Copy out, word for word, the items below, starting with the line that contains "You are a computer-use agent. The height" and running through the final line of the items.
* START SOURCE RECORDS *
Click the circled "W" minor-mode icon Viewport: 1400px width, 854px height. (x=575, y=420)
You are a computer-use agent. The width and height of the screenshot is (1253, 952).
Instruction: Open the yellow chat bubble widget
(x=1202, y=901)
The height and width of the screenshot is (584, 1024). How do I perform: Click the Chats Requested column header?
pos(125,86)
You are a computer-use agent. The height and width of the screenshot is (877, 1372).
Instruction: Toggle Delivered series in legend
* END SOURCE RECORDS *
WRITTEN SOLUTION:
You are a computer-use agent. The height and width of the screenshot is (877, 1372).
Instruction: Toggle Delivered series in legend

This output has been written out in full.